__Your task__
For the entries below, count the lines containing "orange" and give only that number.

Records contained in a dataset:
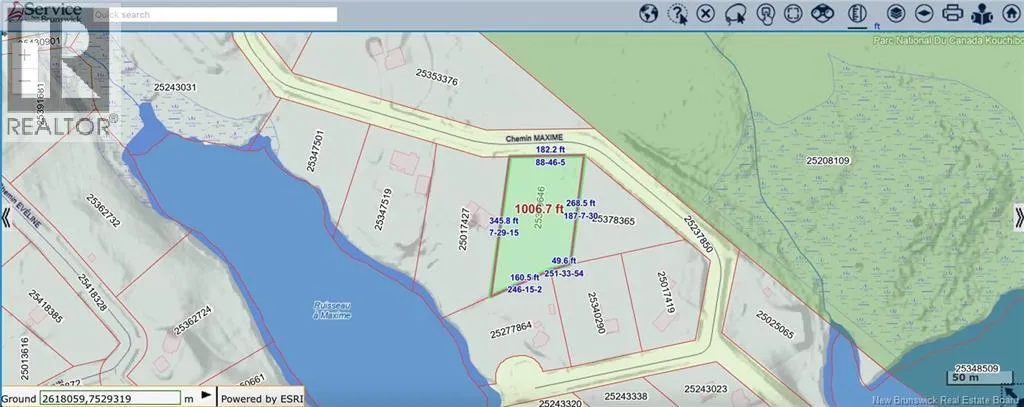Expand the left side panel arrow
This screenshot has width=1024, height=407.
tap(5, 217)

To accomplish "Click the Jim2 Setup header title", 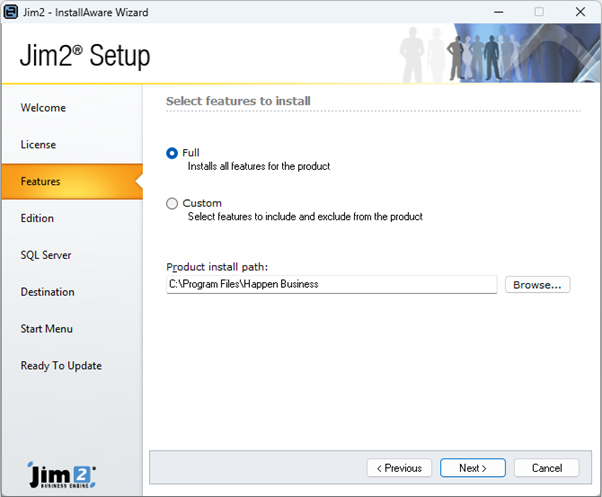I will [x=85, y=56].
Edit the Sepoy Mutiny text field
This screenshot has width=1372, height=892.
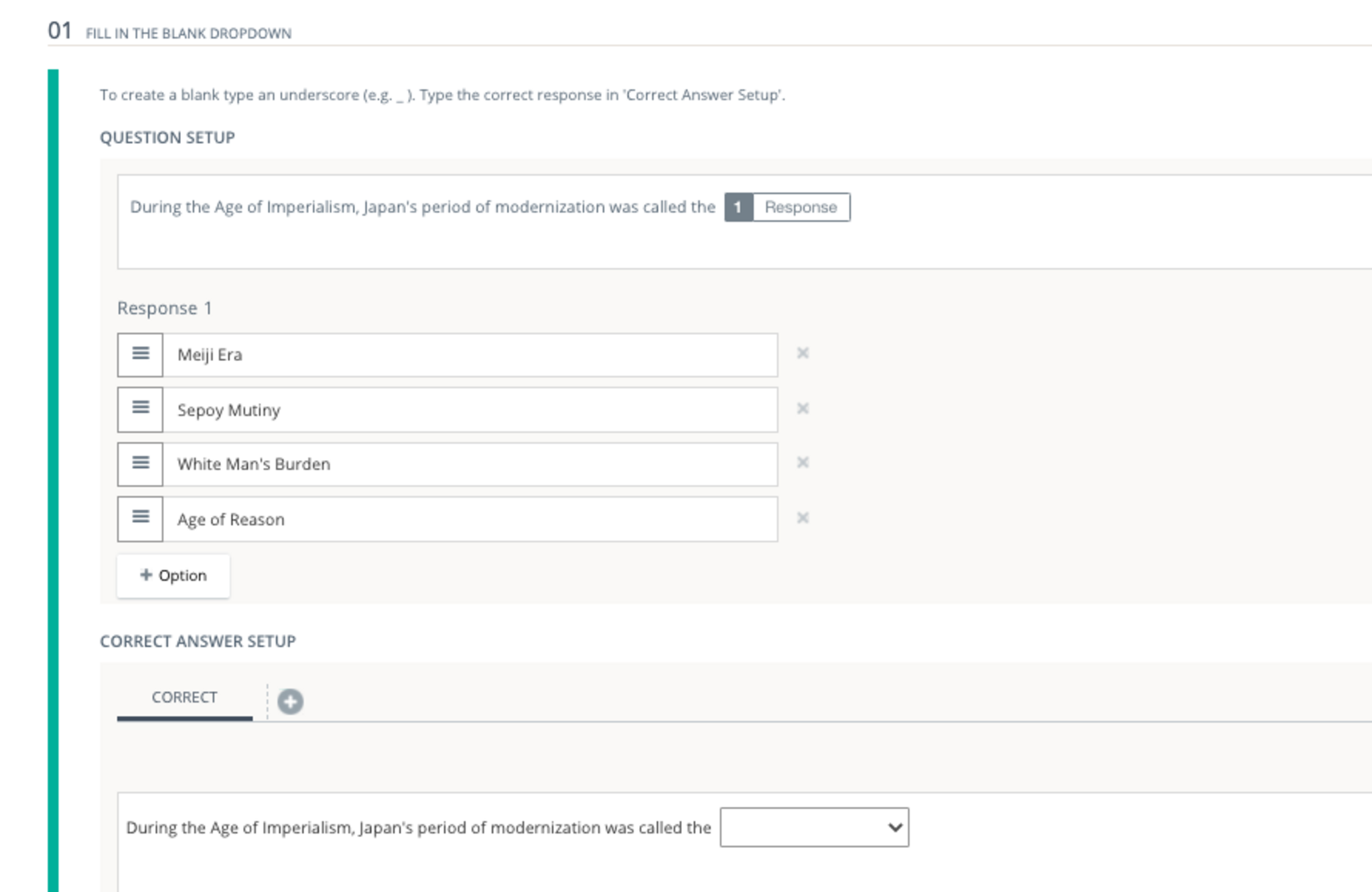coord(469,410)
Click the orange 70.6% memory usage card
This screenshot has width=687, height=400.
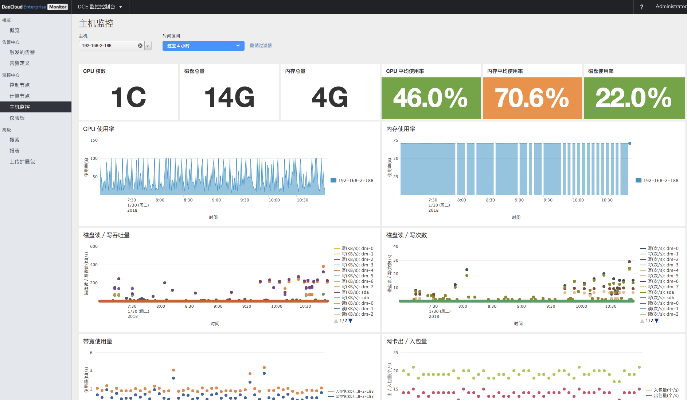click(x=531, y=98)
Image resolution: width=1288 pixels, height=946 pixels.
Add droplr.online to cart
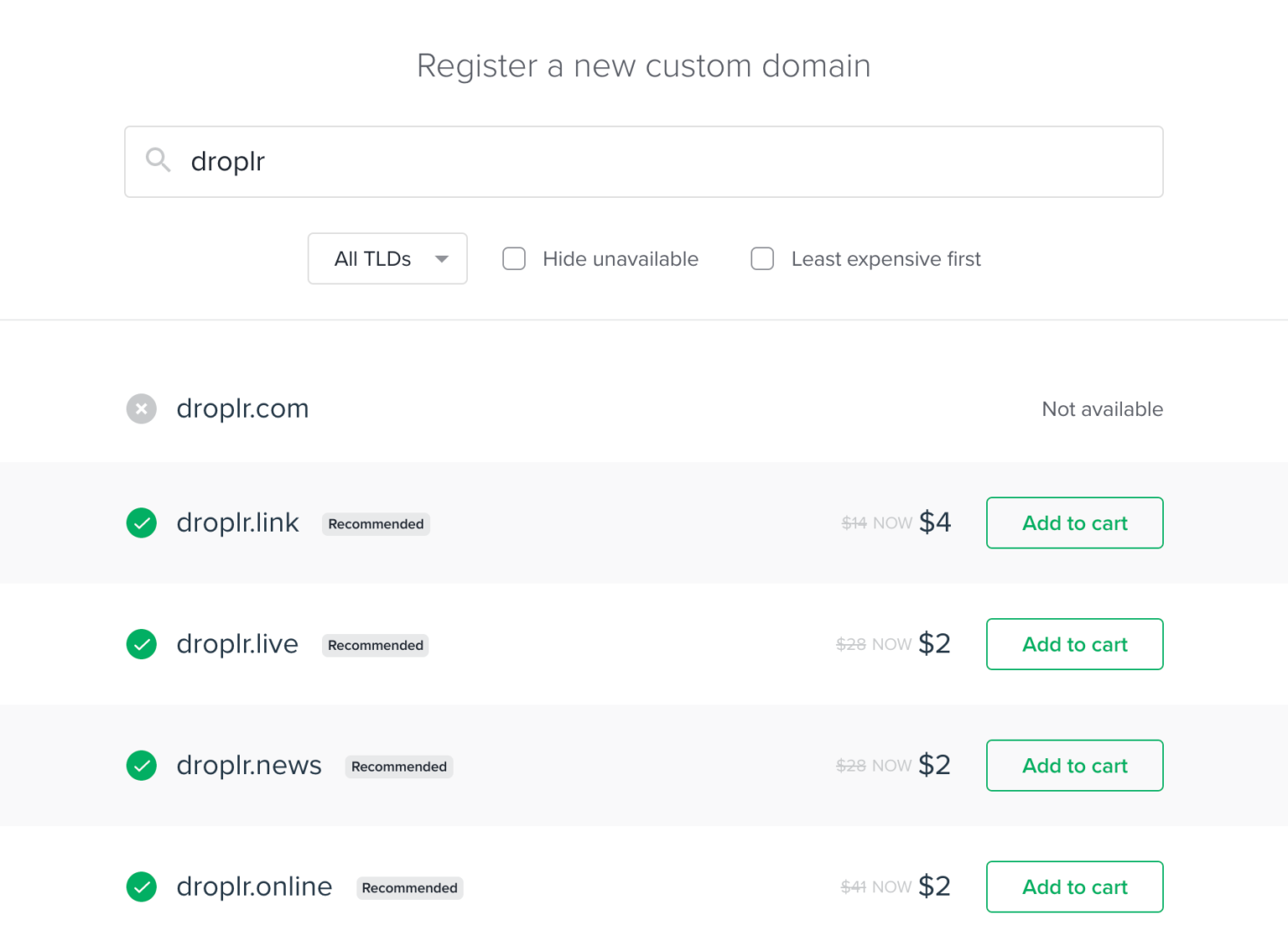coord(1074,886)
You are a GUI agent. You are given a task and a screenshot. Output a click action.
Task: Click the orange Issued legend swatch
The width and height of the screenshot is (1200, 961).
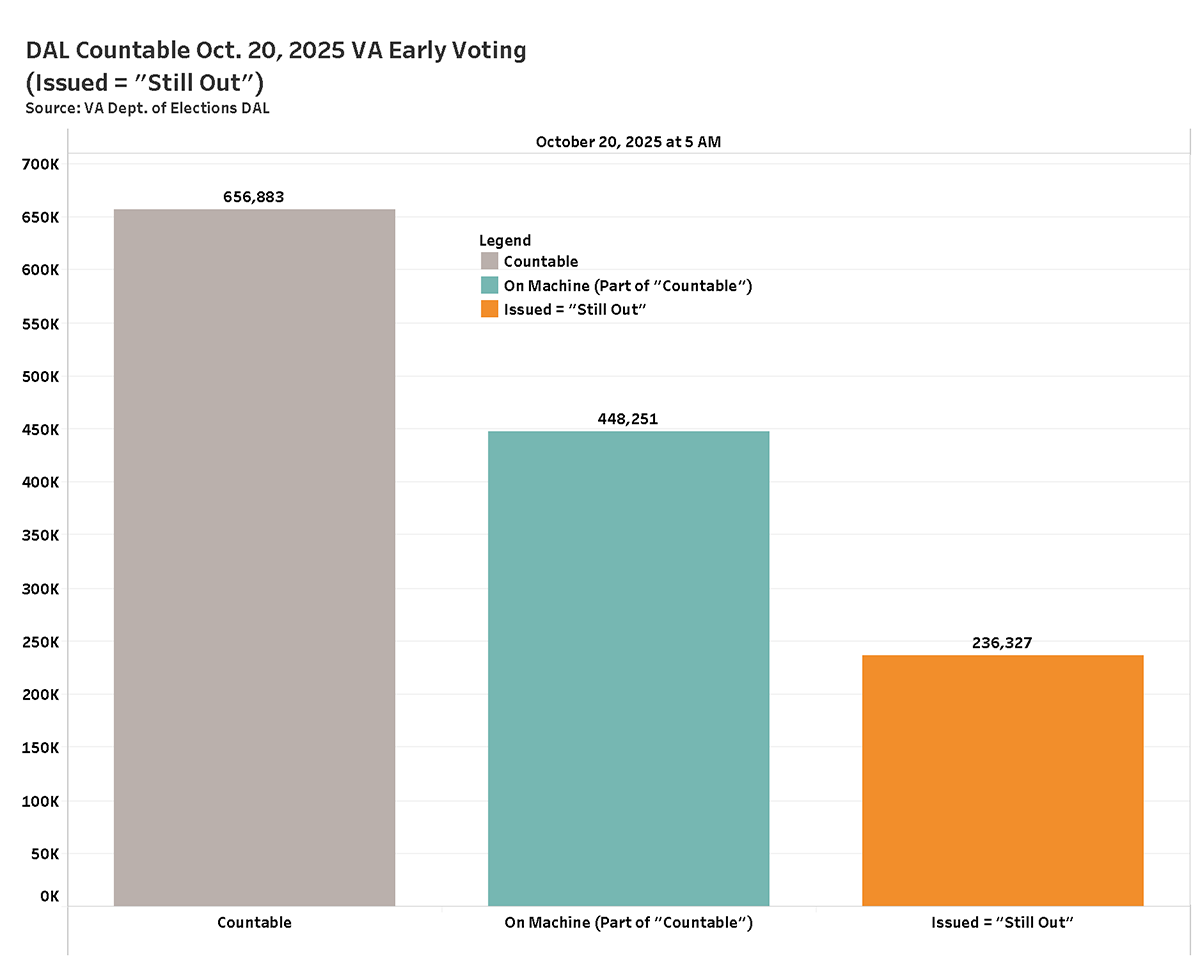point(489,309)
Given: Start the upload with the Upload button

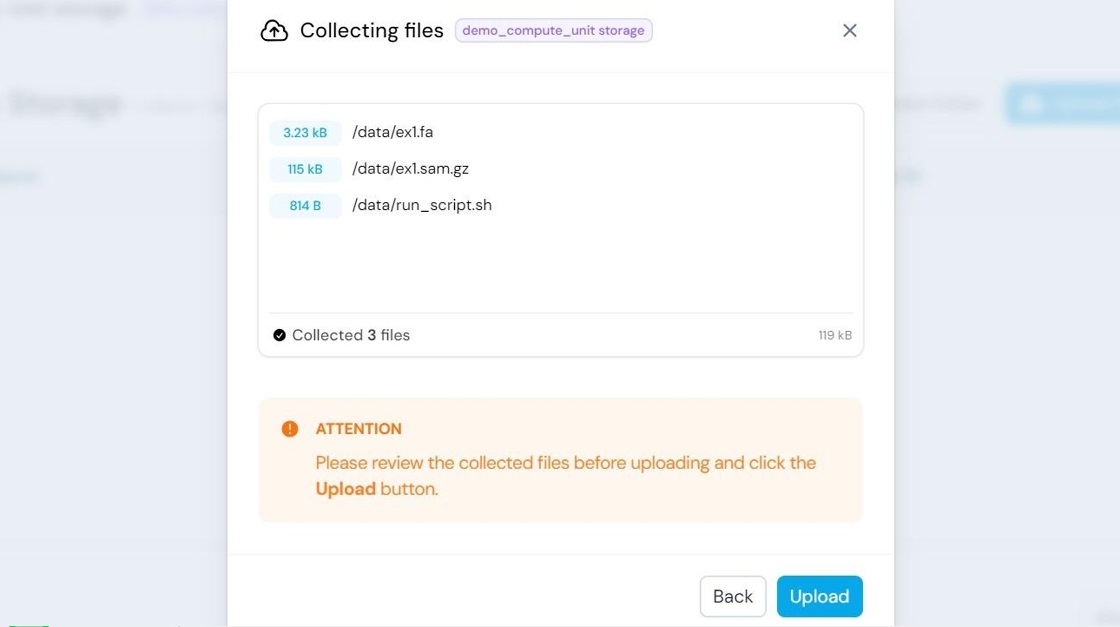Looking at the screenshot, I should [819, 596].
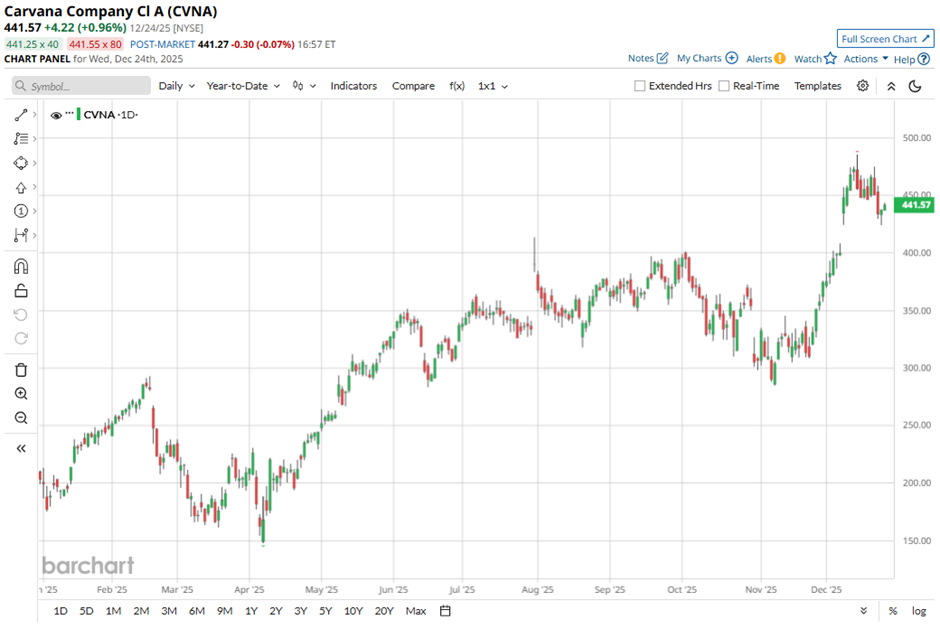The width and height of the screenshot is (940, 629).
Task: Switch to dark mode moon icon
Action: 915,86
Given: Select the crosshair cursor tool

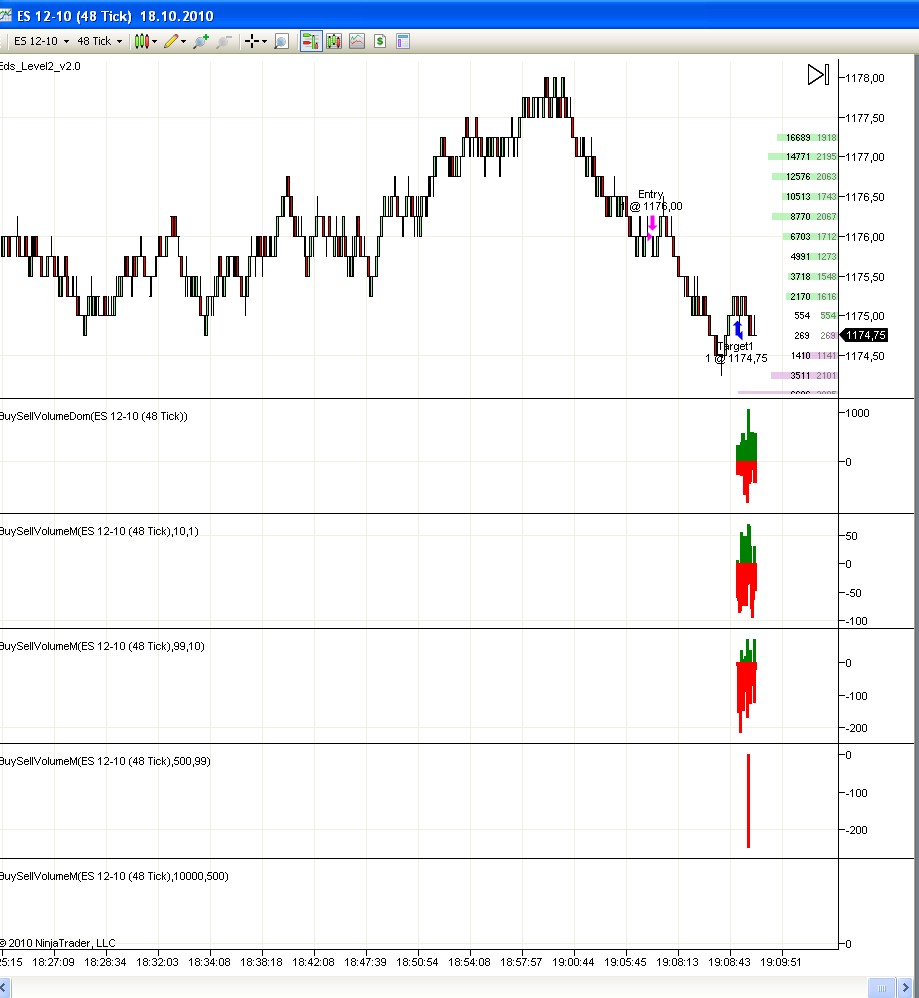Looking at the screenshot, I should tap(254, 41).
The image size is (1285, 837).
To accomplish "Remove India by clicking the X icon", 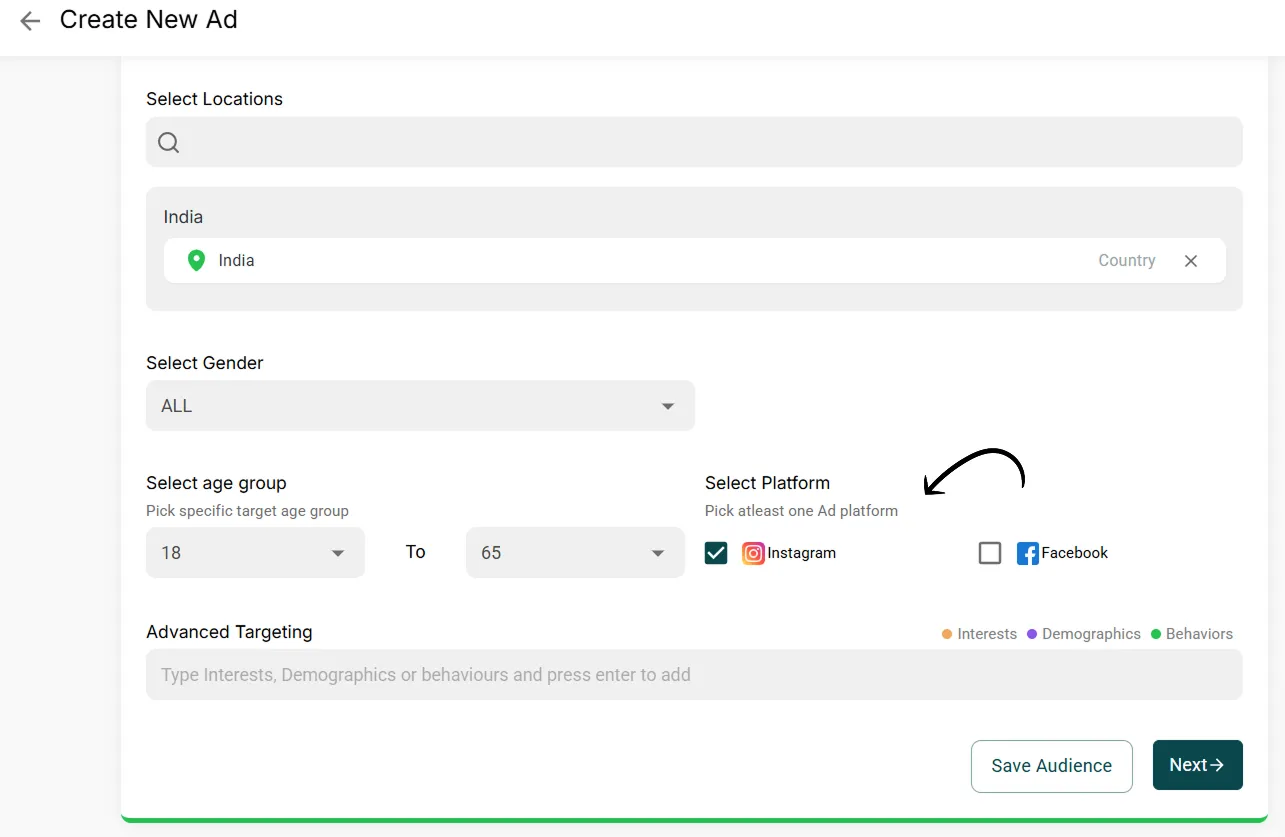I will point(1191,260).
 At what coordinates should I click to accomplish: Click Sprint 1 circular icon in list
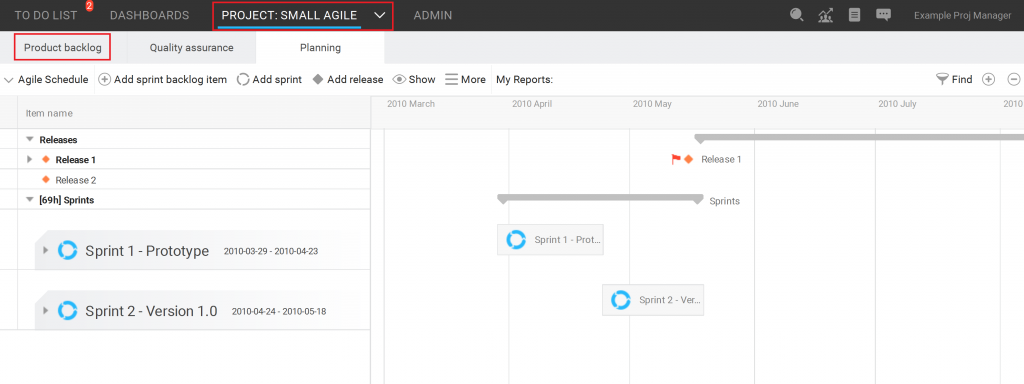[67, 251]
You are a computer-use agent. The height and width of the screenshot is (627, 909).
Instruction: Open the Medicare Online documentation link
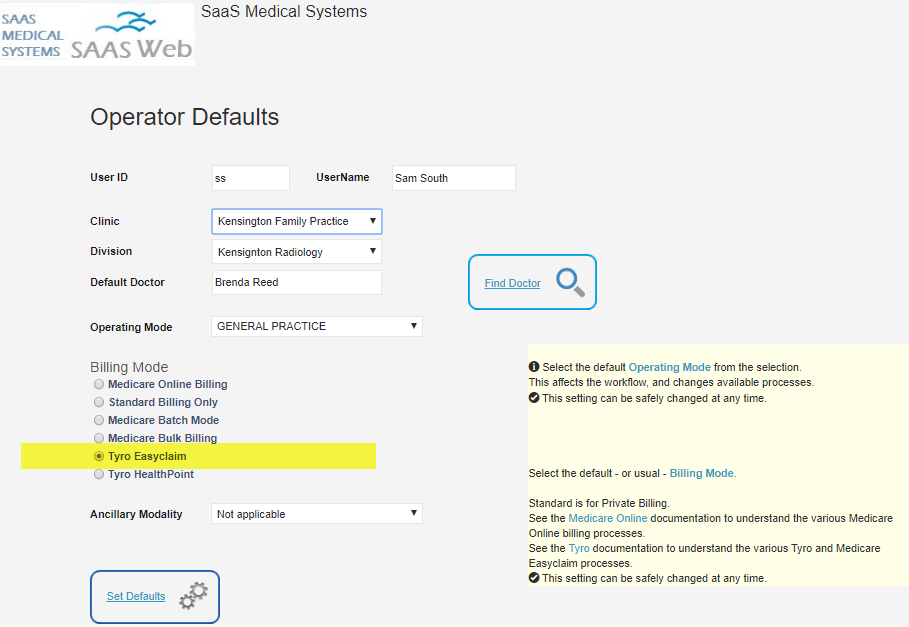pos(608,518)
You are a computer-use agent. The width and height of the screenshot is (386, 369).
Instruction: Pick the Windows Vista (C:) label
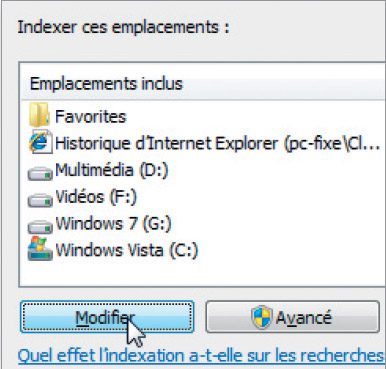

__Result for this task__
2